I spent the first part of this week at Symantec’s Vision Conference in Las Vegas. There is a lot going on across the various enterprise assets that Symantec owns – security, storage, and management. I focused primarily on the security sessions and announcements.
On the positive side of what I heard:
- Symantec has taken the first step in a unified architecture for its disparate product offerings with the Symantec Protection Center — a common portal providing single sign-on to its disparate products that are proxied through it. Although it’s clear the products underneath come from different groups with a different look and feel, it’s a good veneer at this point, with tighter integration on the roadmap
- On the messaging and marketing side, Symantec talked quite a bit about the integration and convergence of IT operations and security with longer term roadmaps for better integration and sharing of information across its management and security assets. For now, the veneer provided by SPC above is the first step.
- Symantec unveiled its Data Insight offering as an add-on to its DLP offering. Finally, an offering that takes advantage of Symantec’s file system expertise (from the acquisition of Veritas) with its security expertise in the form of DLP. Data Insight is targeted to help solve one of the biggest issues with DLP projects – identifying data owners via observed usage patterns.
- Symantec had several cool proof of concept demonstrations of its workspace virtualization technology delivering a composite desktop using multiple layers created by separation of applications from the OS and the separation of user preferences from the OS and applications.
A few of the areas that still need improvement that I observed:
- Although Symantec is finally starting to talk about virtualization and security, it hasn’t made much meaningful progress. For example, even the basic ability to randomize and stagger scans for their Symantec Endpoint Protection antimalware client running on VDI servers is just now being added with its imminent SEP RU6. Its major competitors are ahead.
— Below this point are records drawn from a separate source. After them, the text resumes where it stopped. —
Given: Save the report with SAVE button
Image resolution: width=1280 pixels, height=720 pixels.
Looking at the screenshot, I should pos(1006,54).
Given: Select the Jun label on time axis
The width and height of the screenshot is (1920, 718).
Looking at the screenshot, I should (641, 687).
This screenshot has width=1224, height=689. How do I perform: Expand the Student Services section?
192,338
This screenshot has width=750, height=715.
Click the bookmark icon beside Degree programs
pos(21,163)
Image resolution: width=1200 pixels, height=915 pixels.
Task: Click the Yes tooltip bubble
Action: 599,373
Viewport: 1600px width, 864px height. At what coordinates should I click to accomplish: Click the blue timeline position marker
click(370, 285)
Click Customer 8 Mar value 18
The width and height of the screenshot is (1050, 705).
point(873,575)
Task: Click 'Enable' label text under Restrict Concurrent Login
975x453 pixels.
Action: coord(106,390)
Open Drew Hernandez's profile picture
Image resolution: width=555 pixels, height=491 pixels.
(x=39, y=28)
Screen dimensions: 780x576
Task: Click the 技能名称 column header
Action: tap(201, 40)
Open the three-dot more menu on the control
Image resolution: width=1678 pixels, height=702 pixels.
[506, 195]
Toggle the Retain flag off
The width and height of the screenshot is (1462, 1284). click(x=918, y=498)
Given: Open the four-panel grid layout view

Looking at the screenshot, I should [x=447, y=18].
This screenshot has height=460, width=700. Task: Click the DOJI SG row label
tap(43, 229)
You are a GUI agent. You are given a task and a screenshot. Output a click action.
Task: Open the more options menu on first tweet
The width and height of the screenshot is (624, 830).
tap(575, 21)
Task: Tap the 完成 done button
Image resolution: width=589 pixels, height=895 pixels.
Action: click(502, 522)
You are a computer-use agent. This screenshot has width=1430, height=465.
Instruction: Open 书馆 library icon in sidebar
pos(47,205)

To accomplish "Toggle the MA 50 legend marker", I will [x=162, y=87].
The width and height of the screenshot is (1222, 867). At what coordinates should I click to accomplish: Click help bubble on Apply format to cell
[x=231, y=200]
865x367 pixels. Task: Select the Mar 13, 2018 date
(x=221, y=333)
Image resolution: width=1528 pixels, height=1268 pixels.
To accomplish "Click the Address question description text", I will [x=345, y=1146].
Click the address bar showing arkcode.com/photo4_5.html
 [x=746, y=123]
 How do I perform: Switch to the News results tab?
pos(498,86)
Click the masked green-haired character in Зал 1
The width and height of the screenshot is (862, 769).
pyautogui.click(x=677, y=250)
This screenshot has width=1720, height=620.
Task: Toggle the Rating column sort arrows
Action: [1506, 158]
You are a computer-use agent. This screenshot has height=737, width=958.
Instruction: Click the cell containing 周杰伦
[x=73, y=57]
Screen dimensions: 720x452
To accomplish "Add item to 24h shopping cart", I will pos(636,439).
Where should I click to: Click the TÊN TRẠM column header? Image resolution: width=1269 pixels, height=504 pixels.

- Noticeably absent is a solid application control/whitelisting capability. Point solutions from Bit9, CoreTrace, Lumension and others are filling a real gap in protection that many of the AV vendors haven’t addressed. Further, McAfee’s acquisition of Solidcore and integration into EPO has put the heat on Symantec to deliver.
- Symantec did nothing to close its encryption gap. Sophos, Check Point and McAfee made their moves long ago. Symantec still needs its own technology that would span its security, messaging and storage offerings.
Overall, Symantec needed to show its customers why using the various acquisitions it has made over the years made sense and why using multiple products from Symantec work “better together”. After Enrique Salem’s first year, customers are finally starting to see this in shipping products.
Finally, the best quote I heard during the sessions came in a case study from a security professional from Continental Airlines discussing his company’s journey with the adoption of IT GRC and DLP technologies — “We were tool rich, but carpenter poor”.